In the age of test tube babies and petri dish twins, choosing the sex of your baby is as easy as a click of a button. But what about genetic defects? What would you do if you found out your child had cystic fibrosis or had Huntington’s disease? Would you essentially “kill” the defective embryo and implant only the healthy one? Surprisingly, some women are doing just the opposite.
According to a Dec. 5 article in the New York Times, parents are now intentionally choosing defective genes to produce disabled babies. The new procedure, known as preimplantation genetic diagnosis, or PG.D., is “a process in which embryos are created in a test tube, and their DNA is analyzed before being transferred to a woman’s uterus.” That way, embryos with defects could be excluded and only healthy embryos would be implanted. Except of course, in the cases, the opposite is occurring. Why, you ask? Because the parents themselves are afflicted with a disorder.
This is hardly a new trend. Back in 2002, The Washington Post magazine featured Candace A. McCullough and Sharon M. Duchesneau, a lesbian and deaf couple from Maryland. They set out to have a deaf child by soliciting a deaf sperm donor. “A hearing baby would be a blessing,” Duchesneau said, “A deaf baby would be a special blessing.” Their son was born five years ago and was mostly deaf. On top of that, his parents chose to withhold hearing aids to make him just like them.
Obviously, this fad has everyone, but particularly those in the medical field, enraged. According to the article, Dr. Robert J. Stillman of the Shady Grove Fertility Center in Rockville said, “In general, one of the prime dictates of parenting is to make a better world for our children. Dwarfism and deafness are not the norm.”
Many parents, apparently, feel differently. Mary Ellen Little, for instance, of New Jersey is a nurse with dwarfism. She had her first daughter before a prenatal test for achondroplasia existed. For her second child, she had an amniocentesis. “I prayed for a little one. “
One can easily understand where Little is coming from. But does that mean she should be able to play God? It is incredibly selfish for these women to inflict these kinds of psychologically damaging, not to mention physically paralyzing conditions onto their offspring. It is morally reprehensible to take over your child’s life and make these kinds of decisions before they’ve had their first breath of air. What kind of a parent doesn’t want the best for their children?

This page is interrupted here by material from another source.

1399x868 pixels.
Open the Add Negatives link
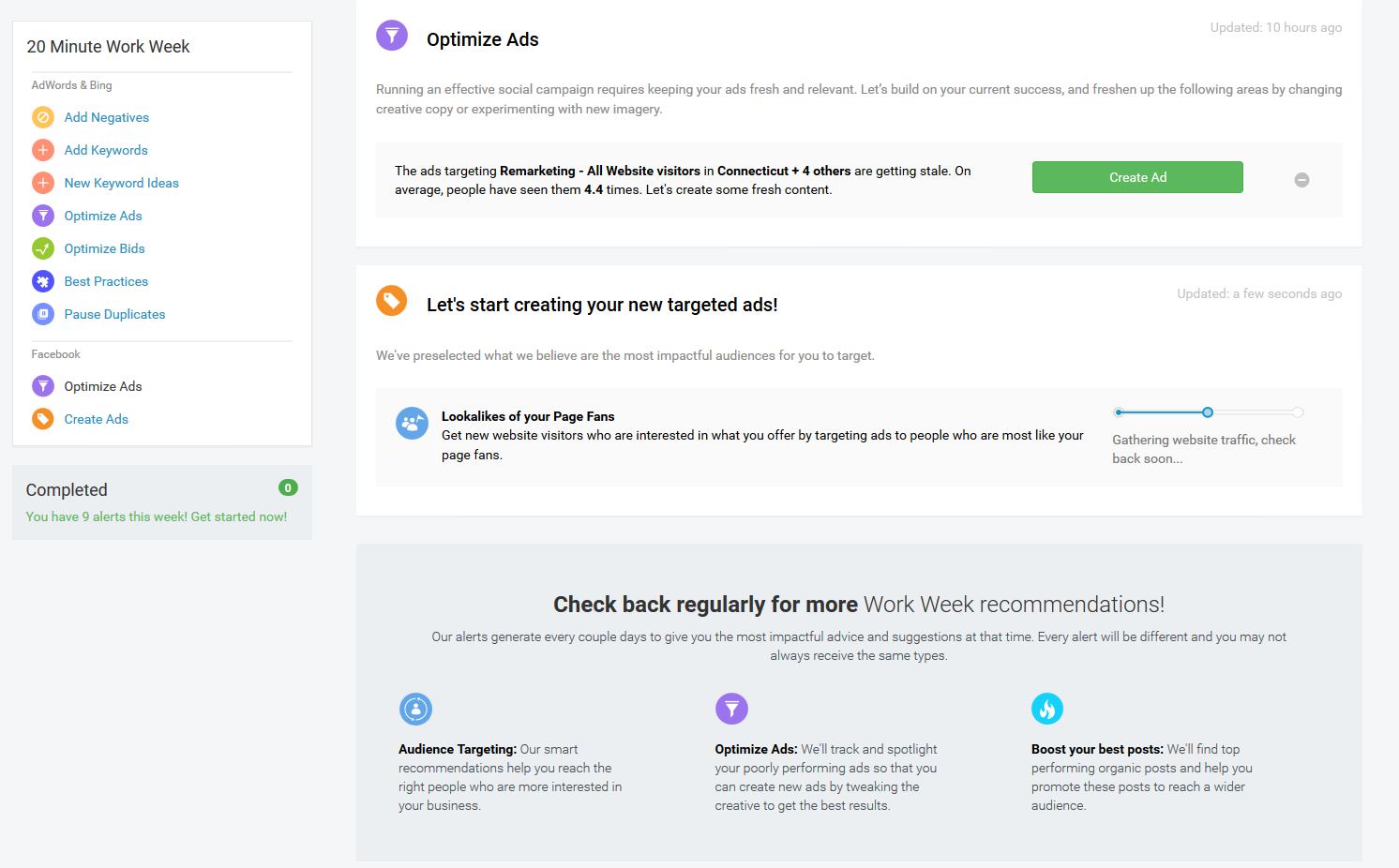pyautogui.click(x=107, y=117)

All of this new technology- which has the ability to choose your child’s sex, appearance, and physical state of well being-seems like we are somehow intruding with the natural progression of evolution. Are human beings really supposed to be upgrading our offspring, like our baby’s a new car we want to pimp out?
We can only hope that disabled parents realize that their child could have a better life, all they have to do is let them.